begin Data provided
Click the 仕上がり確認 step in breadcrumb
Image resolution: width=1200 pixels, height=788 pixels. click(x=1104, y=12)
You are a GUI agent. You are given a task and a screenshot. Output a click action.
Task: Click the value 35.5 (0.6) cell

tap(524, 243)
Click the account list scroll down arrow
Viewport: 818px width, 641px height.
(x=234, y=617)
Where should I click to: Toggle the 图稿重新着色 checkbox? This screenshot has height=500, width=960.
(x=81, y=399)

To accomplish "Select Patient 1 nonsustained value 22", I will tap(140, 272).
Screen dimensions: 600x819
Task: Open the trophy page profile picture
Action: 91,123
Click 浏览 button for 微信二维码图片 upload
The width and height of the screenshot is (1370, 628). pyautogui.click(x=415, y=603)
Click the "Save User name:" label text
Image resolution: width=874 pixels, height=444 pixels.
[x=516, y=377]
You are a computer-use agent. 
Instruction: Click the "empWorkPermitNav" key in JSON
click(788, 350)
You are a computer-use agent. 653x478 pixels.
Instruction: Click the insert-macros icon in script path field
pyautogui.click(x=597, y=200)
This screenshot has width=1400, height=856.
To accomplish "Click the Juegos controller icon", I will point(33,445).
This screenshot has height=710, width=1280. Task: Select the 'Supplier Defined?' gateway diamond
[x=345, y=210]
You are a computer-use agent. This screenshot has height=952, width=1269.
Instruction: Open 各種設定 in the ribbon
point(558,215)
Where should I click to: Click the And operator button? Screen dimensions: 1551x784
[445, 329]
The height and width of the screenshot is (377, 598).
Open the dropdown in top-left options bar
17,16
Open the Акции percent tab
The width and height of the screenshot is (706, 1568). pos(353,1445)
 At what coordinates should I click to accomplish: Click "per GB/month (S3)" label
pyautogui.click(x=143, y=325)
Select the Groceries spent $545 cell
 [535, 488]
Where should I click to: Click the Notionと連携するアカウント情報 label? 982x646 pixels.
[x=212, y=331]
end Data provided
Directions for this task →
Render the lines as a Markdown table with columns "Row" and "Line," beginning with the line that contains "will tap(140, 272)." and continuing through the line that contains "pyautogui.click(x=597, y=200)". Omit blank lines.

Solution for this problem →
| Row | Line |
|---|---|
| 1 | To accomplish "Select Patient 1 nonsustained value 22", I will tap(140, 272). |
| 2 | Screen dimensions: 600x819 |
| 3 | Task: Open the trophy page profile picture |
| 4 | Action: 91,123 |
| 5 | Click 浏览 button for 微信二维码图片 upload |
| 6 | The width and height of the screenshot is (1370, 628). pyautogui.click(x=415, y=603) |
| 7 | Click the "Save User name:" label text |
| 8 | Image resolution: width=874 pixels, height=444 pixels. |
| 9 | [x=516, y=377] |
| 10 | You are a computer-use agent.  |
| 11 | Instruction: Click the "empWorkPermitNav" key in JSON |
| 12 | click(788, 350) |
| 13 | You are a computer-use agent. 653x478 pixels. |
| 14 | Instruction: Click the insert-macros icon in script path field |
| 15 | pyautogui.click(x=597, y=200) |